Frozen shoulder, also called adhesive capsulitis, is a condition characterized by pain and loss of motion in the shoulder joint. It is more common in older adults between the ages of 40 and 60 years and is more common in women than men.
Frozen shoulder is caused by inflammation of the ligaments holding the shoulder bones to each other. The shoulder capsule becomes thick, tight, and the stiff bands of tissue called adhesions may develop. Individuals with shoulder injury, shoulder surgeries, shoulder immobilized for long periods of time, other disease conditions such as diabetes, hypothyroidism, hyperthyroidism, Parkinson’s disease and cardiac diseases are at risk of developing a frozen shoulder.

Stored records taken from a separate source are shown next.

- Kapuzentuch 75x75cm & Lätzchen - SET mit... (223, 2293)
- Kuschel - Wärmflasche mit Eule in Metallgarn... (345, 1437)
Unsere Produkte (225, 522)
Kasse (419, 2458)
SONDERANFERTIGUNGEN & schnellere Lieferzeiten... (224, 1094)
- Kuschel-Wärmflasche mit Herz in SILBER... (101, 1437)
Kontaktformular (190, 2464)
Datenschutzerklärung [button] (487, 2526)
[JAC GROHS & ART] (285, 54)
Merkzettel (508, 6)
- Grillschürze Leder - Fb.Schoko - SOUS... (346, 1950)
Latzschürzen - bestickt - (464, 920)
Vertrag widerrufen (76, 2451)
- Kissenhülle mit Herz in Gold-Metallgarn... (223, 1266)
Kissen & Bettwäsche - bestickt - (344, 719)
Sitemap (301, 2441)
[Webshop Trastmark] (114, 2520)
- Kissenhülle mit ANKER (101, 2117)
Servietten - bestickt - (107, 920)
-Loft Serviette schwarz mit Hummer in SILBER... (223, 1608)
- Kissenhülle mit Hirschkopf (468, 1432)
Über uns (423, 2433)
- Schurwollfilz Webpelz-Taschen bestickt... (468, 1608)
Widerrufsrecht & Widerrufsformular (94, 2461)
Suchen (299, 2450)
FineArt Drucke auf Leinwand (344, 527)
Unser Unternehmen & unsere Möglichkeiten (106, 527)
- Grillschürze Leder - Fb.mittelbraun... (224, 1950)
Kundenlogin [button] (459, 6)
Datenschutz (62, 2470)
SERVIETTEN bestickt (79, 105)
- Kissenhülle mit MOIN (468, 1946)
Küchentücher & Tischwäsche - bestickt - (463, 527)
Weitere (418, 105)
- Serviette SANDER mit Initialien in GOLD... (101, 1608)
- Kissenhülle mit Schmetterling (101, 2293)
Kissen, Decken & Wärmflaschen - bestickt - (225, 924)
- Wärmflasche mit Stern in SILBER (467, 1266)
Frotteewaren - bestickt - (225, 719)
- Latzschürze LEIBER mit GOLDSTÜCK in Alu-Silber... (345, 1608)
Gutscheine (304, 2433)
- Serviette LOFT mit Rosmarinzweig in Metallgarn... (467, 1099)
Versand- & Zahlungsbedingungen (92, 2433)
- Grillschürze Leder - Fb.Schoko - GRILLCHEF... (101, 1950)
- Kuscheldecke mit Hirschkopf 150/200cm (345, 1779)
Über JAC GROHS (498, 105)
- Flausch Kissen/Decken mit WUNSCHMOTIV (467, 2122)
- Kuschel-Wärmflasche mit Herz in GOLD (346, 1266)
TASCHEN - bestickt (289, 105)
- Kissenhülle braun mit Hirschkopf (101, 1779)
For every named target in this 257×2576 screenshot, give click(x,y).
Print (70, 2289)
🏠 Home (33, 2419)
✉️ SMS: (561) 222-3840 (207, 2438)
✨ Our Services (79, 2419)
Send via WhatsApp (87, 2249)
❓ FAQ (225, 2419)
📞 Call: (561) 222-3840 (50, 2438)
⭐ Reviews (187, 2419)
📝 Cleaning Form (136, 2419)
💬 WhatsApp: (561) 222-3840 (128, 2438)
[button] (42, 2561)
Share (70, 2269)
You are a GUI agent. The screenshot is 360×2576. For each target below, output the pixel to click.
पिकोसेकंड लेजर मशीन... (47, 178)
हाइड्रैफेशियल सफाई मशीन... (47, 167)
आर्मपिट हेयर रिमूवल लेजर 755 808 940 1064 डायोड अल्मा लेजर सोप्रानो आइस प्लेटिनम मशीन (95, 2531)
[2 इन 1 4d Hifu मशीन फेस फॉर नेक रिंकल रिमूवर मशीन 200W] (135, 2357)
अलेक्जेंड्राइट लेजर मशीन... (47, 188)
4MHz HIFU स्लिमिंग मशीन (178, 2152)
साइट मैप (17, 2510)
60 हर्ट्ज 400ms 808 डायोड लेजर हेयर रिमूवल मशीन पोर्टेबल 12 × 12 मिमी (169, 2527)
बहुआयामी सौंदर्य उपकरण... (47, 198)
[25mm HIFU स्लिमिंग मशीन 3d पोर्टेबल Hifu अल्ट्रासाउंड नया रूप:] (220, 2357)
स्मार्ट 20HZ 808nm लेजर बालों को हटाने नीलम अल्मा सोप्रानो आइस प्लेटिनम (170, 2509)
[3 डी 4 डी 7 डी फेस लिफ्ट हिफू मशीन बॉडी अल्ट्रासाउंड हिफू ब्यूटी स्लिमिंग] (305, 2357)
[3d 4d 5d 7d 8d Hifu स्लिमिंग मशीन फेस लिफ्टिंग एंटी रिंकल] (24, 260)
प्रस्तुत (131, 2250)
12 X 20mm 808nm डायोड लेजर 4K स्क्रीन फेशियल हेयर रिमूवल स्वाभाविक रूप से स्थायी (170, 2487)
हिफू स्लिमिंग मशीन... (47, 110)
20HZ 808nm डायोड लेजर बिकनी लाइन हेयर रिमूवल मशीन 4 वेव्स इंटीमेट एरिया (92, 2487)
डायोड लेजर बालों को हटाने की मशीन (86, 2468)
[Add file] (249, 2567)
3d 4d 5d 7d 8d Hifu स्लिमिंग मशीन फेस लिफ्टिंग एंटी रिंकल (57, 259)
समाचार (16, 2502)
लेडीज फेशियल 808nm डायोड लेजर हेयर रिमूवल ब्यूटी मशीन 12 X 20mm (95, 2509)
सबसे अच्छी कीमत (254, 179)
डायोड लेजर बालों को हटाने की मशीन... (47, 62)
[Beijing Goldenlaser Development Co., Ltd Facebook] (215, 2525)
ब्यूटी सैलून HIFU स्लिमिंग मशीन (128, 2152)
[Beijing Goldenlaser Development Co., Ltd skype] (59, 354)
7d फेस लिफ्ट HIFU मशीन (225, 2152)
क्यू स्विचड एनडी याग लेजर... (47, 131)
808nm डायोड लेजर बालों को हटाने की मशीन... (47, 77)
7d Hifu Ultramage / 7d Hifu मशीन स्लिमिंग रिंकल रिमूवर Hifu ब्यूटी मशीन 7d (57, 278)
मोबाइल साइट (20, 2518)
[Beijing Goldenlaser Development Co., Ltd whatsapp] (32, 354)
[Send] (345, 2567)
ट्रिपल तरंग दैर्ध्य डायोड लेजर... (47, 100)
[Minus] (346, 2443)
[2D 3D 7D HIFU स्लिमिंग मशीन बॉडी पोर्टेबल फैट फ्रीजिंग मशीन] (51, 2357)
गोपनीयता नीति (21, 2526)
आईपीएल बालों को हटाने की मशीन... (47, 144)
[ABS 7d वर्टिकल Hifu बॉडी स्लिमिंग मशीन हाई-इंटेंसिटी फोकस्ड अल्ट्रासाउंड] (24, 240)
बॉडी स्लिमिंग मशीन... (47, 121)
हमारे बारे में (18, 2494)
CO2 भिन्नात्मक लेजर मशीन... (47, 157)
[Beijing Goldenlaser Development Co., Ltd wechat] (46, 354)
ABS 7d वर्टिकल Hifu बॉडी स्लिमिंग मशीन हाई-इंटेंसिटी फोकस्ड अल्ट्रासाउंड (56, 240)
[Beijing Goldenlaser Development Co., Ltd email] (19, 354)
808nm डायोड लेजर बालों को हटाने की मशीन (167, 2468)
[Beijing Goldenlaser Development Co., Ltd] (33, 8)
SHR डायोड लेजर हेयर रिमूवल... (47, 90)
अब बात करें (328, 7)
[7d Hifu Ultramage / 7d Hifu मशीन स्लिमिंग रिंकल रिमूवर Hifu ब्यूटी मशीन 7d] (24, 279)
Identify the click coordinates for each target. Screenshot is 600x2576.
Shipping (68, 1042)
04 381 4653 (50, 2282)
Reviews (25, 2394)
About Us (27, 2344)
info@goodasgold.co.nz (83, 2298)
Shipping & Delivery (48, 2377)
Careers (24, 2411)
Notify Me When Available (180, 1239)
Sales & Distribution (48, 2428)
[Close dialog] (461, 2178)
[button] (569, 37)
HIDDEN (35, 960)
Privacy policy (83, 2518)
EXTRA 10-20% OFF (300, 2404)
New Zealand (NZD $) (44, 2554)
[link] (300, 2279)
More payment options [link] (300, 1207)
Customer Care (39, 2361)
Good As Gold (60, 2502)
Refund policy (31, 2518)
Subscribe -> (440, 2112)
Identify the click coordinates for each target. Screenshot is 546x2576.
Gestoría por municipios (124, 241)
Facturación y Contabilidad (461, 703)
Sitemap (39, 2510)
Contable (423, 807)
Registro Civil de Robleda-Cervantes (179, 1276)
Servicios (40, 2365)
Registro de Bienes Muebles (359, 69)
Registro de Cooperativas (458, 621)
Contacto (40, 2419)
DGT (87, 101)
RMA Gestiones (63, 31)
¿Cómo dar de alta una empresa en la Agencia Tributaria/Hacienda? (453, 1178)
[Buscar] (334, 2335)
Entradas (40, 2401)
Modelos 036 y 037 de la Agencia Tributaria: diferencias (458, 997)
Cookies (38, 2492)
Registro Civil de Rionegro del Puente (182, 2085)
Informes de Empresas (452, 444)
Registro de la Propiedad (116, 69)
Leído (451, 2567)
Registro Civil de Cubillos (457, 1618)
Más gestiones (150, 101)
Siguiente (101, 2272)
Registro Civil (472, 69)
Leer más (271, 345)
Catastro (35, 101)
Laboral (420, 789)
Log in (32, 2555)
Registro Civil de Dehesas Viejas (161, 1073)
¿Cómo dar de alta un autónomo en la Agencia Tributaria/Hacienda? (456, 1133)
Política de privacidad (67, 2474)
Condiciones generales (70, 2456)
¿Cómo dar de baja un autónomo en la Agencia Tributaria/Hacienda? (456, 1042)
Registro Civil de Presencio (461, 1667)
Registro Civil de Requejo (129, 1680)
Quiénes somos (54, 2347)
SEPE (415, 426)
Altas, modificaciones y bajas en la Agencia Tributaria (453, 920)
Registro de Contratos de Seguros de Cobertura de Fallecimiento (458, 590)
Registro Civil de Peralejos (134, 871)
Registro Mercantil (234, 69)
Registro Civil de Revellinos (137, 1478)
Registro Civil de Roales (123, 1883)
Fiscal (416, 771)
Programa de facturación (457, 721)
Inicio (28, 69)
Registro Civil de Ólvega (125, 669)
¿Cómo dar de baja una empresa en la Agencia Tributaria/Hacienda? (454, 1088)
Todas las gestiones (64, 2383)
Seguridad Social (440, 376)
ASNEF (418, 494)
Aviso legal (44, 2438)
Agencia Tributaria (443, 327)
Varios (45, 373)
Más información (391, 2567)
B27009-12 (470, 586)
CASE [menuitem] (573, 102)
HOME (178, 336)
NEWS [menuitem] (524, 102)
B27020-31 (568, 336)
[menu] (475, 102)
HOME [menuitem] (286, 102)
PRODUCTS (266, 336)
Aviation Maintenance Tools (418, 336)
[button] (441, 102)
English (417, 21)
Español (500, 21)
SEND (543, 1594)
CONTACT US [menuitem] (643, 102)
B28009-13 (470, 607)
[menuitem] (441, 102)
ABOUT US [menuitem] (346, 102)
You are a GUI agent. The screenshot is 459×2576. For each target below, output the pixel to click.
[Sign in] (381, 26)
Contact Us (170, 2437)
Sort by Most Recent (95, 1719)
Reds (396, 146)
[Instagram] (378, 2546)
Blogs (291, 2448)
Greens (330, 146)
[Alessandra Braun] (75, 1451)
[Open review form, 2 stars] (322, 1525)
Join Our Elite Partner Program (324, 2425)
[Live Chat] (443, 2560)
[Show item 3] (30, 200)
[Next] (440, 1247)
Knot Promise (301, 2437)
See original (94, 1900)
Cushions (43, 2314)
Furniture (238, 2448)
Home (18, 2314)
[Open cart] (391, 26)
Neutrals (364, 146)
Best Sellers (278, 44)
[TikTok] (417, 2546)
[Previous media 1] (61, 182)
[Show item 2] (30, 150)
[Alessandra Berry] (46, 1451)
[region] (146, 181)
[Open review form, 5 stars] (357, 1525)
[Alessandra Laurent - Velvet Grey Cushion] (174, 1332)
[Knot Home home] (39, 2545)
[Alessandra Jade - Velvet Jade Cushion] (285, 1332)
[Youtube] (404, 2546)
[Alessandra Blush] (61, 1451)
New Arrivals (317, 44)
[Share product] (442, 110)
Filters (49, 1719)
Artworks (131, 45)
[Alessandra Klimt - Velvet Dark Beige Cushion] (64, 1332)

Frozen shoulder may cause pain and stiffness and limit the movements of the shoulder.
Frozen shoulder condition can be diagnosed by the presenting symptoms and radiological diagnostic procedures, such as X-rays or MRI scans.
Conservative treatment options include:
- Nonsteroidal anti-inflammatory drugs and steroid injections for pain
- Physical therapy to improve your range of motion
- Sometimes heat may be applied to reduce pain
Your surgeon may recommend shoulder arthroscopy when the conservative treatment does not work. During surgery, the scar tissue will be removed and tight ligaments, if any, will be dissected. Following surgery physical therapy will be advised to bring full range of motion and strengthen the muscles.